Radiations have the ability to paradoxically induce or cure tumors. It seems that chromatin structure might be influenced by UV and gamma radiation. To study the changes in chromatin pattern under irradiation conditions, Fluorescence In Situ Hybridization (FISH), combined with high-resolution confocal microscopy has been used [93, 94]. FISH studies were performed in leukemia cells for tumor suppressor gene TP53, revealing that TP53 genes are getting closer to each other, as well with the nuclear center within 2 hours of exposure to gamma-radiation, returning during the following 2 hours to its pre-irradiation conditions [95, 96]. There is increasing evidence that CSCs have a higher intrinsic radioresistance than non-CSC tumor cells [97], explaining the difference of CSCs and non-CSC in their response to cancer therapy.

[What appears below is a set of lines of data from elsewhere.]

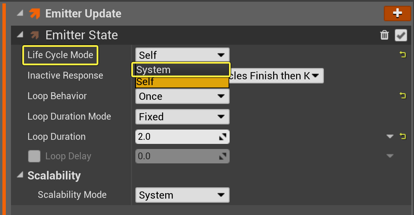Click drag-handle icon inside Loop Duration field
Viewport: 414px width, 215px height.
pyautogui.click(x=223, y=137)
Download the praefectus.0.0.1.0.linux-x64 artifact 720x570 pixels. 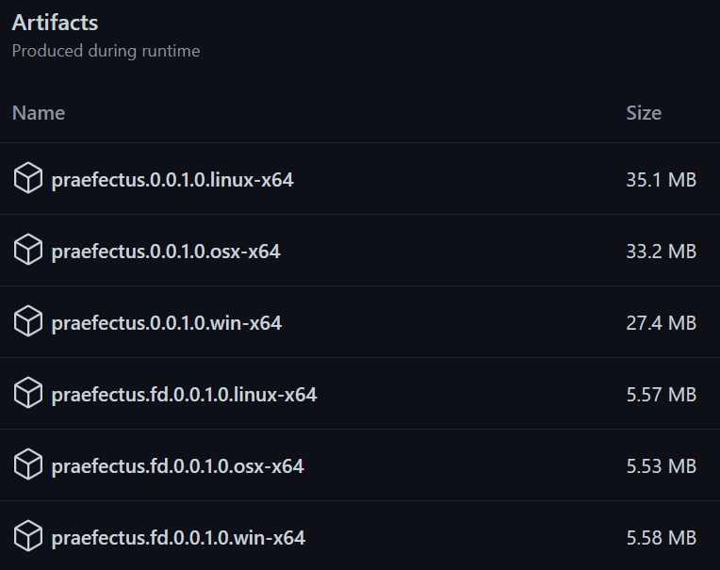(172, 179)
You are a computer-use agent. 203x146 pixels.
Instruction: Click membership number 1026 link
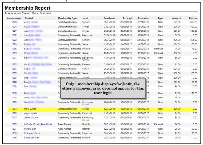[x=14, y=22]
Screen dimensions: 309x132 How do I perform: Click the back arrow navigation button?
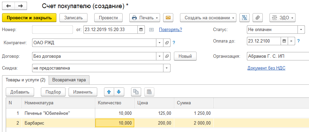coord(8,6)
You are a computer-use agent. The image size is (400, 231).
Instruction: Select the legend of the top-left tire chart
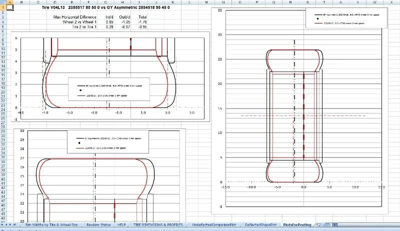click(x=109, y=89)
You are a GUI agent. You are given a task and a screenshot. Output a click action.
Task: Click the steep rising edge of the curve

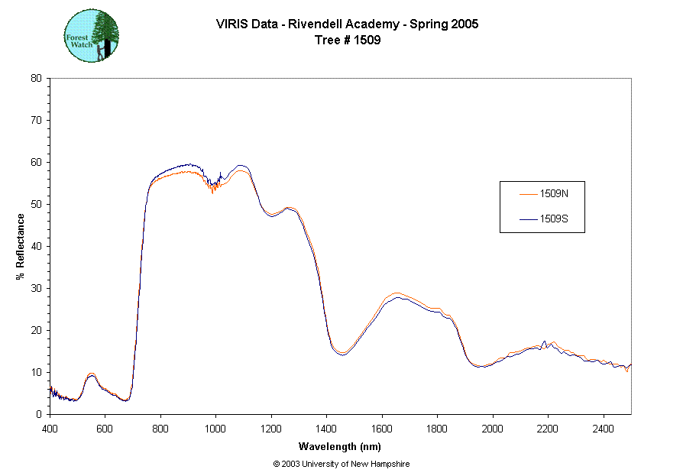(139, 290)
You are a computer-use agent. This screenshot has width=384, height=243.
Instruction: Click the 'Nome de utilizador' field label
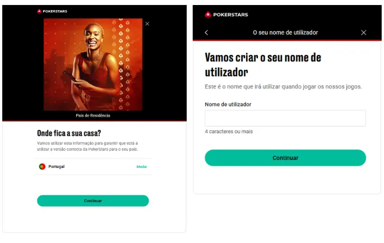(x=228, y=105)
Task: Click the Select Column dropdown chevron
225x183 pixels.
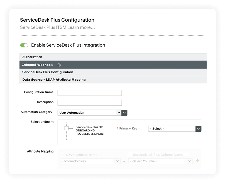Action: (189, 161)
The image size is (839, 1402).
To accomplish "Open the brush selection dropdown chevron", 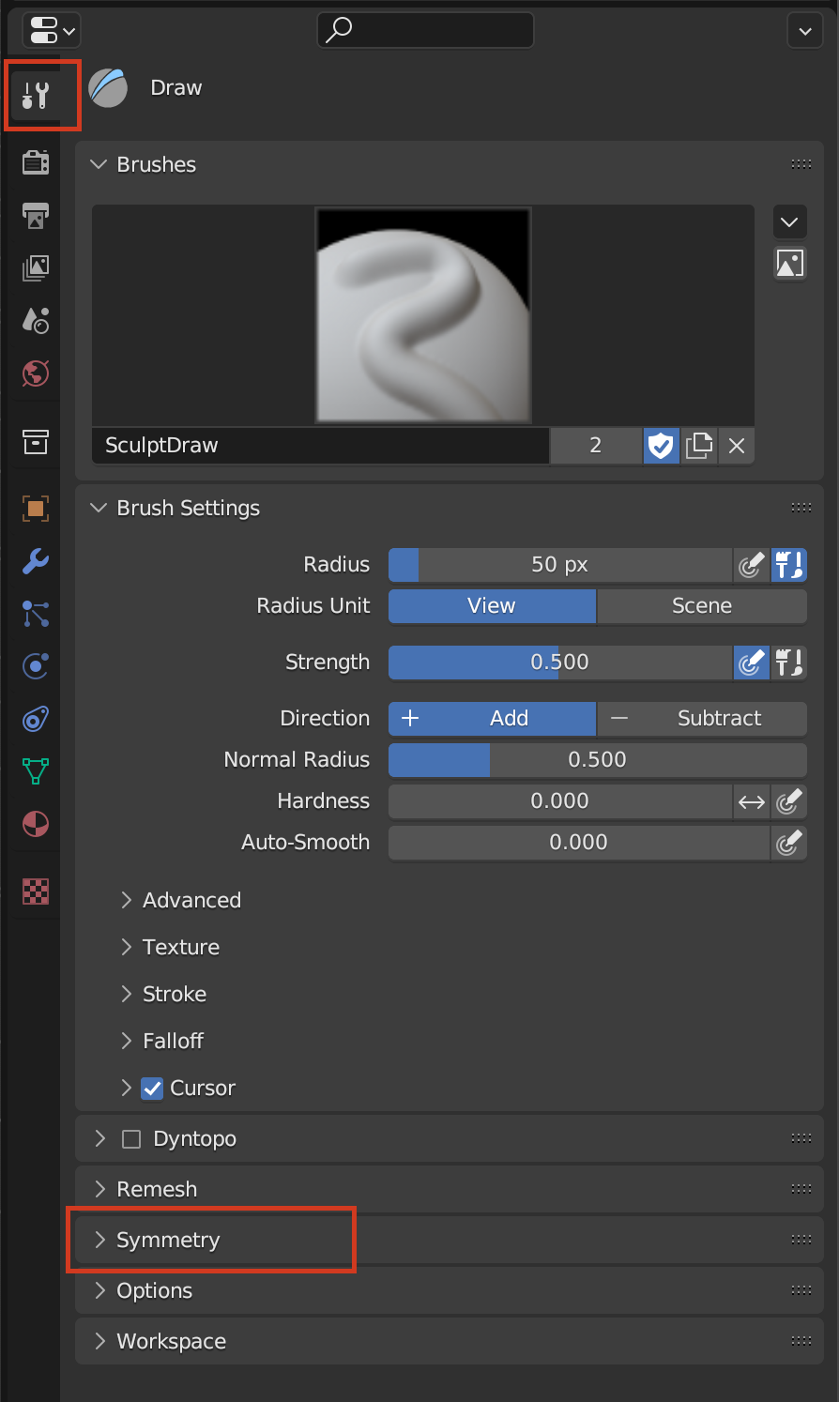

Such repressive complex for chromatin is “Nucleosome Remodeling and Histone Deacetylase” (NuRD) [98], suggested to play a role in acute promyelocytic leukemia (APL) [99]. Human APL is characterized by PML-RARa translocation, which represses gene transcription through several distinct epigenetic mechanisms: DNA methylation, chromatin compaction, heterochromatinization, histone deacetylation, histone modification. NuRD complex is strongly implicated in the epigenetic silencing, by PML-RARa. Earlier findings regarding carcinogenesis, such as the combination of both genetic and epigenetic factors, were confirmed. in this case, PML-RARa oncogenic fusion protein recruiting, induces DNA hypermethylation [100] and result in blocking of hematopoietic differentiation [101].

Covalent modification of histones is an important mechanism, involved in the epigenetic processes. Five types of histones are known to be involved in chromatin building: H1/H5, H2A, H2B, H3, and H4 [15, 102]. In their structure, histones have three distinct domains: a central globular conserved domain and two terminal domains; one short N-terminal tail and one longer C-terminal tail [54].

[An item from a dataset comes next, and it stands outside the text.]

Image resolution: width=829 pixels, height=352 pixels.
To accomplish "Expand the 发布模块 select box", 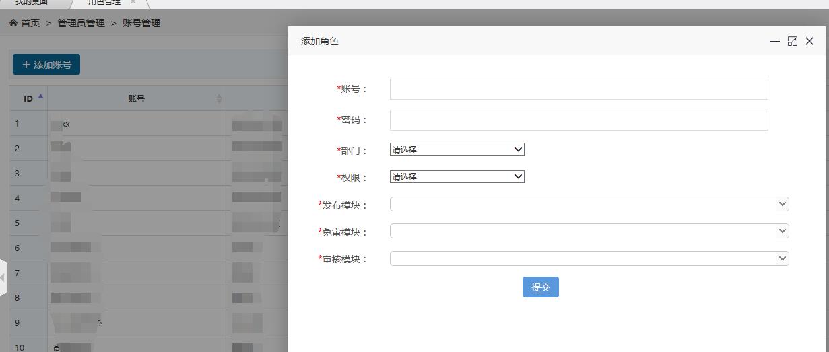I will [x=589, y=204].
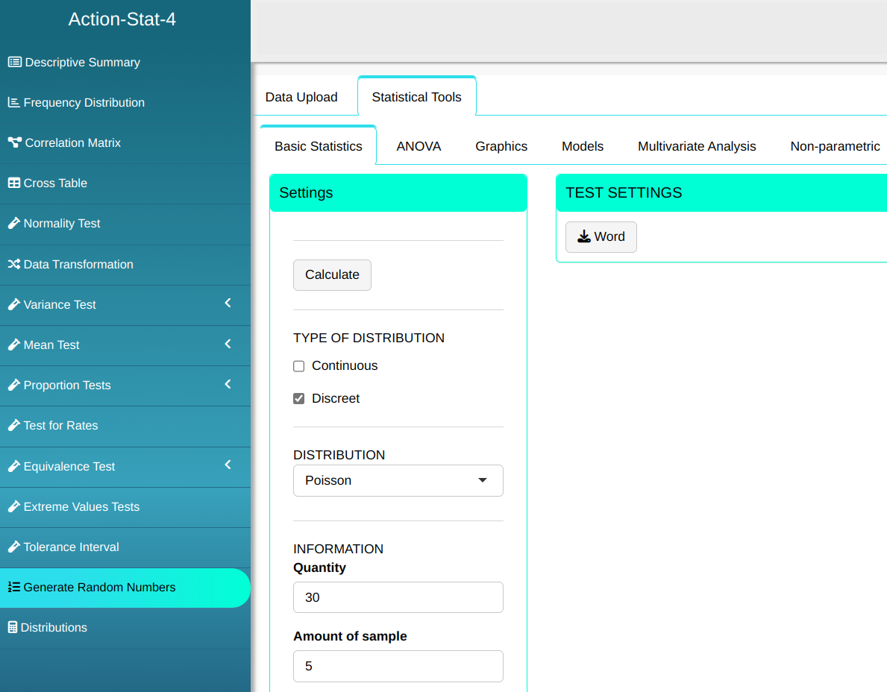The image size is (887, 692).
Task: Expand the Equivalence Test submenu
Action: pos(228,465)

Generally, histone modifications affect gene transcription, DNA replication and DNA repair mechanisms. The post-translational modifications of the N-terminal tail domains include: methylation, acetylation, phosphorylation, citrullination, ADP-ribosylation, sumoylation and ubiquitination [18-20]. The most studied of these modifications are methylation and acetylation. Lysine residues acetylation in the histone H3 and H4 by histone acetyltransferase (HAT) and lysine 4 methylation in the histone H3 (H3K4me) by histone methyltransferase (HMT), are generally correlated with active transcription of chromatin. In contrast, methylation of lysine 9 and lysine 27 (H3K9, H3K27me) in the histone 3 have been reported as markers in transcriptionally silenced-chromatin [21, 22].

During the last years, a major challenge in cancer biology is to elucidate how the histone modifications in stem cells, influence carcinogenesis.

Histones methylation is a post translational modification that occurs at the lysine residues and is considered a reversible process [103]. Transcriptional activation or repression, correlates with different degrees of methylation of histones. The binding of one to three methyl groups at each lysine amino acid in the histone structure, give rise to unmethylated, monomethylated, dimethylated and trimethylated degrees of methylation [104, 105]. The mono-methylation state of histone has been reported to be associated with an open chromatin structure that lead to transcriptional activation. In contrast, the trimethylation state was shown to be associated with a condensed chromatin structure, which in turn inhibits transcription [106].

Some important exceptions from this rule have been reported by Strahl BD et al., they showed that H3K4 histone methylation state (mono-, di-, or tri-methylated level) is invariably associated with active chromatin, while H3K9 trimethylation can be connected to both transcriptionally active and inactive chromatin [107]. To explain this exception from the general rule, Vakoc et al., described a mechanism by which an association between meH3K9 with RNA polymerase II complexes induces chromatin modification and transcriptional activation [108]. However, it is not fully understood why these markers differs from the general rule.

The binding of the methyl group of each lysine 4, 36 or 79 in the histone 3 (H3K4, H3K36, H3K79) and H4 (k20, H2BK5) induces trnascriptional activation. In contrast, the binding of three methyl group of lysine 9, 27 in the histone 3 (H3K9, H33K27) AND h4k20 was show to be associated with inhibiton of transcription [109, 110]. The histone modifications are arising from the action of enzymes which are responsible for methylation/demethylation activity in the pattern of histone H3 and H4. The enzymes involved in histone modifications are histone acetyltransferases (HATs) and histone deacetylases (HDACs), histona methyltransferases (HMTs) and histone demethylases (HDMs). These enzymes add or remove acetyl or methyl groups, respectively [111, 112]. Several enzymes, like histone methyltransferase (HMTs), histone demethylases (HDMs) and histone deacetylases (HDACs), are connected with each other to create a strong link between chromatin state and transcription.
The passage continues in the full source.